TEXT SECTION:
——————————

Mr. Truman motioned for me to take a seat on the couch and sat down next to me. We chatted a bit about his views of the press conference, though I can’t recall that anything I might have used came out of the conversation. In my reading of the press conference transcripts, I had come across instances in which Mr. Truman misspoke in answering a question and after  reporters had played those up in their stories, he sometimes had sharp words for them. Reporters also sometimes tried to push him to respond in a way that he didn’t want to respond or read more into his responses than he intended or flat out misconstrued what he had said. In those instances, the president chastised the reporters. He occasionally took their bosses to task for what he saw as the publishers' biases against him and his administration.

——————————

ACTION ITEM A:
Could you reproduce, word for word, the part of the passage about Mr. Truman and the press that opens with the words containing "Mr. Truman motioned" and closes with "and his administration."?
ACTION ITEM B:
Can you carry on the passage about Mr. Truman and the press, beginning right after its final sentence?

MATERIAL PROVIDED:
——————————

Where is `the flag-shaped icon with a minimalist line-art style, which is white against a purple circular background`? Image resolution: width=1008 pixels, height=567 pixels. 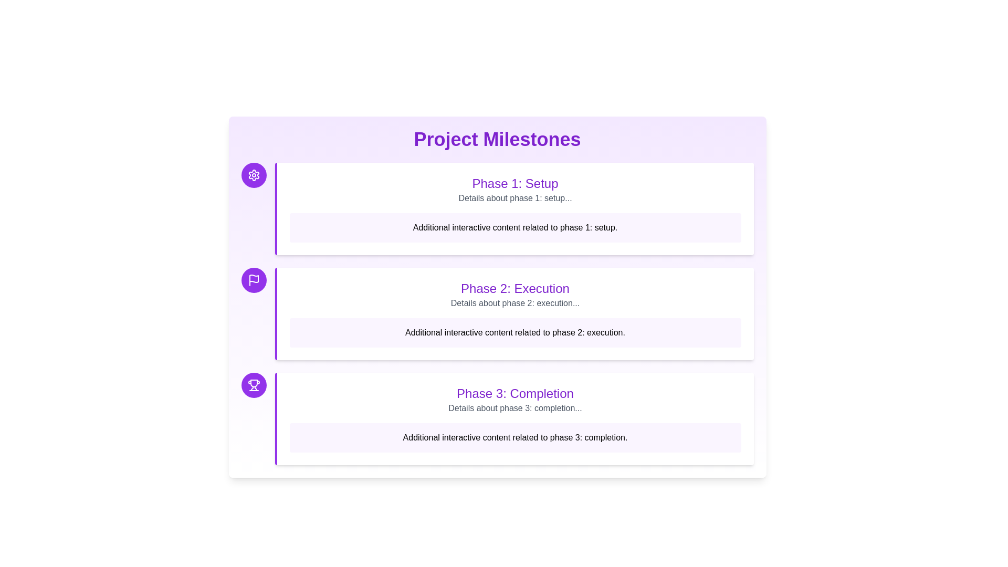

——————————

EXERCISE RESULT A:
Mr. Truman motioned for me to take a seat on the couch and sat down next to me. We chatted a bit about his views of the press conference, though I can’t recall that anything I might have used came out of the conversation. In my reading of the press conference transcripts, I had come across instances in which Mr. Truman misspoke in answering a question and after  reporters had played those up in their stories, he sometimes had sharp words for them. Reporters also sometimes tried to push him to respond in a way that he didn’t want to respond or read more into his responses than he intended or flat out misconstrued what he had said. In those instances, the president chastised the reporters. He occasionally took their bosses to task for what he saw as the publishers' biases against him and his administration.

EXERCISE RESULT B:
 I had hoped to get his reaction to all that, to take something substantive away from the interview, but I was disappointed. When I sensed that my time was nearly up, however, I asked, "Mr. Truman, do you think the press abused you when you were president?" He leaned over, looked me in the eye, and in his clipped “Mizzurah” twang he said, "No. They can't abuse the President of the United States." Then he punched my left leg just above the knee with his right forefinger a time or two, his eyes narrowed, and he said, "But there were a helluva lot of 'em who would have if they could have."

Off the record though the interview was, I confess that I could not resist using that statement in my thesis. But I softened (or hid, if you like) the lapse by including it not in the text, but in a footnote, and when I sent a copy to the library, as required by the grant agreement, the only criticism that Philip C. Brooks, the director of the library, had was that I had misspelled the name of one of Mr. Truman's advisers, Harry Vaughan, as "Vaughn." 

None of my professor thesis committee members caught the misspelling. But, as professors do, they did read the footnotes, and they enjoyed the comment as much as I did – and as I still do.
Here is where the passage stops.